Comment améliorer son score de personal branding sur LinkedIn ? +
Travailler son taux d'engagement est la première étape - cela passe par le choix des formats (les carrousels et les posts texte longs ont historiquement de meilleures performances), la régularité éditoriale et la compréhension de l'algorithme LinkedIn. Un score décevant n'est pas une sentence : c'est un objectif de travail avec un référentiel clair.

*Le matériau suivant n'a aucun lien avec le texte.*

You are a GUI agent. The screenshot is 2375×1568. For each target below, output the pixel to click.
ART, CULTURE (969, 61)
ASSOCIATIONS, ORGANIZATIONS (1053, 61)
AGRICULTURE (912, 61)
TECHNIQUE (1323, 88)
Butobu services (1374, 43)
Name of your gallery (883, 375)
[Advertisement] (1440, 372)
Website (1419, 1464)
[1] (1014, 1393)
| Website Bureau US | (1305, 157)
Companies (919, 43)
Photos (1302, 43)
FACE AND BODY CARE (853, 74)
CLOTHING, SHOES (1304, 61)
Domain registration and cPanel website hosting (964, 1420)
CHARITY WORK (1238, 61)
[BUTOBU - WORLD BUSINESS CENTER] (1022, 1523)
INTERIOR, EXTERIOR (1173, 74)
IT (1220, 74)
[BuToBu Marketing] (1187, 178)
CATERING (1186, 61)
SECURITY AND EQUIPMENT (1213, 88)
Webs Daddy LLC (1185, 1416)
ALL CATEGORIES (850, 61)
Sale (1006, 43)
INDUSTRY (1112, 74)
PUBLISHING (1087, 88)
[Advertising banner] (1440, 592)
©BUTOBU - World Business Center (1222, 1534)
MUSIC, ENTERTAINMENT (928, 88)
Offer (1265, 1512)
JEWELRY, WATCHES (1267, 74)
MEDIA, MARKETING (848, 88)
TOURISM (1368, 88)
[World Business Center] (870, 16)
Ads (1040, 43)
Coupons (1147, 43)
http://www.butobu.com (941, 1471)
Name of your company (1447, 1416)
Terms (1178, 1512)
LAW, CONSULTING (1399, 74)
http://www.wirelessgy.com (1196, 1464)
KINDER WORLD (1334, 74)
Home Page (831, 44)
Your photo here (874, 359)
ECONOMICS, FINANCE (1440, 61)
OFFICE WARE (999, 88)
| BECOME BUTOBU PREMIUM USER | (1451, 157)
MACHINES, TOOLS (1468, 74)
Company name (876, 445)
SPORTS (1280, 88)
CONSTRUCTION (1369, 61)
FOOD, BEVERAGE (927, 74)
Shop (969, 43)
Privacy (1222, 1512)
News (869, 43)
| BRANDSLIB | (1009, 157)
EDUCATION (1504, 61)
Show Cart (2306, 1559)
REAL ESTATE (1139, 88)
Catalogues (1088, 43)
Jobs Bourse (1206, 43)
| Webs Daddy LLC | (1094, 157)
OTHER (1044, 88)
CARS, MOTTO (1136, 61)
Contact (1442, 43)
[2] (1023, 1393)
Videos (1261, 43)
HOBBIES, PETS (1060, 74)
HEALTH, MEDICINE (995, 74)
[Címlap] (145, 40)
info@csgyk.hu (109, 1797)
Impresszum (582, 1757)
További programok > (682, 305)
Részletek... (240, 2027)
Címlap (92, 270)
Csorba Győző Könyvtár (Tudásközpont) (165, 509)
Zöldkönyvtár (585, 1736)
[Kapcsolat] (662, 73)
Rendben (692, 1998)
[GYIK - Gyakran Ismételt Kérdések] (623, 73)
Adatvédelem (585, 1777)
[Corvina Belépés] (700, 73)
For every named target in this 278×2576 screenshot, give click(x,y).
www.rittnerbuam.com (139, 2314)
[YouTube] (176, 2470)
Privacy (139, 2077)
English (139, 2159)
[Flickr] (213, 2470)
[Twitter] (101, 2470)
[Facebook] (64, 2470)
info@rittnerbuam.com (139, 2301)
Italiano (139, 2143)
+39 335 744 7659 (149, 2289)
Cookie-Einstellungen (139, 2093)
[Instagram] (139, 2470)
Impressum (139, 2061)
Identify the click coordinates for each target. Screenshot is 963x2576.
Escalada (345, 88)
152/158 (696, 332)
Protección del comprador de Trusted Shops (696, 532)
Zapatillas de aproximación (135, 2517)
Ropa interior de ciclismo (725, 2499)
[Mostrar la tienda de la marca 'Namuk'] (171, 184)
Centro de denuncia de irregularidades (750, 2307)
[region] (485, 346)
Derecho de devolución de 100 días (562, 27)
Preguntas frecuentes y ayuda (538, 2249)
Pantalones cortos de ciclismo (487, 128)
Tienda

C'est quoi Richmaker et le co-marketing selon Caroline Mignaux ? +
Richmaker est la plateforme lancée par Caroline Mignaux pour mettre en relation des partenaires compatibles selon leurs objectifs marketing - ce qu'elle appelle le Tinder du B2B. La philosophie centrale est le co-marketing : partager ses audiences plutôt qu'acheter celles des autres, mutualiser les ressources plutôt que de financer les régies publicitaires des grandes plateformes. Le Rich Calculator est l'outil gratuit associé à cette plateforme.